I read the Guardian coverage in a frenzy of excitement. It gets my hopes up. “Applicants do not need to already hold a professorship” says a professor at the faculty. Fantastic, I think. I tick that box. I do not already hold a professorship. I have played and watched my children play, and I have occasionally thought about what it means. I’m already planning the business card. It’s the sort of title that justifies an exotic font. It’s the sort of title that justifies skimming over the rest of the job spec.
My youngest is 21 months old and I am at home with her games. Most of the time she mimics. She plays out her daily routine and she copies her older sister. Sometimes mistakes creep in; her sister plays emergencies with police cars and fire engines; she drives tractors over my head. As all children seem to do, she puts her babies to sleep with the covers firmly over their faces (a curious evolutionary trip-up).
I understand these games: she’s playing out her experiences, like we do in dreams. I understand the rules that delimit them. When she is tired or bored she steps back a stage or two, she bangs things and hits things and pushes things. I understand this exercise as well: what is this, let’s see what it does, let’s whack it, let’s see if it breaks.
It’s different with my four-year-old. Her games have moved beyond adult reach, animated by some other force.
At first she is desperate for me to join in. I feign enthusiasm, because I want to be the adult that can still play, but I find the exercise boring and alienating. I put a brave face on it, I move the dinosaurs around; I make them fight each other; I make them roar.
“The dinosaurs are not doing that”.
I line them up and make them race, but they are not doing that either. She grows frustrated with me.
I am an adult through and through, so I give in and ask what we are playing. I immediately regret it.
“We’re just playing”.
I’m out. I retreat to the sofa, to my rightful status as an observer. I’ve watched her playing with her friends, listened behind half closed doors. They argue and they fight, both within the game and about where the game is going, but no child has to ask what the game is or how to play it.
The summer I forgot how to play was long, and hot, and I can remember the overwhelming smell of the flowers and the earth, of course I can. There were three of us, and our games fell apart together. Nothing happened any more. We tried imposing rules, but rules won’t animate a broken narrative. By the autumn we were playing board games, we had taken up chess.
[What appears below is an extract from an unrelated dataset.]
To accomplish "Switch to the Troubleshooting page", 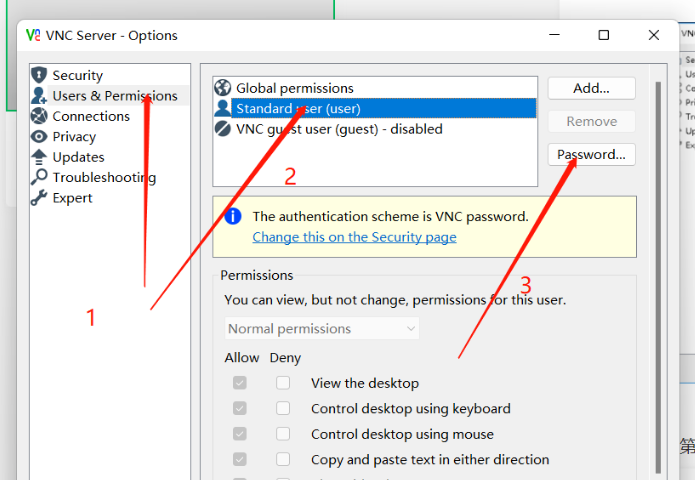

That’s my pitch. I’m not really worried about why my children play. I’m worried about why I can’t do it anymore, why my four-year-old moves freely in a place which I can no longer enter. I want to know why something so intrinsic to childhood dies at the threshold of adulthood. We throw so much at recreating it, all those hobbies, team sports, political meetings and interpersonal dramas, but nothing comes close.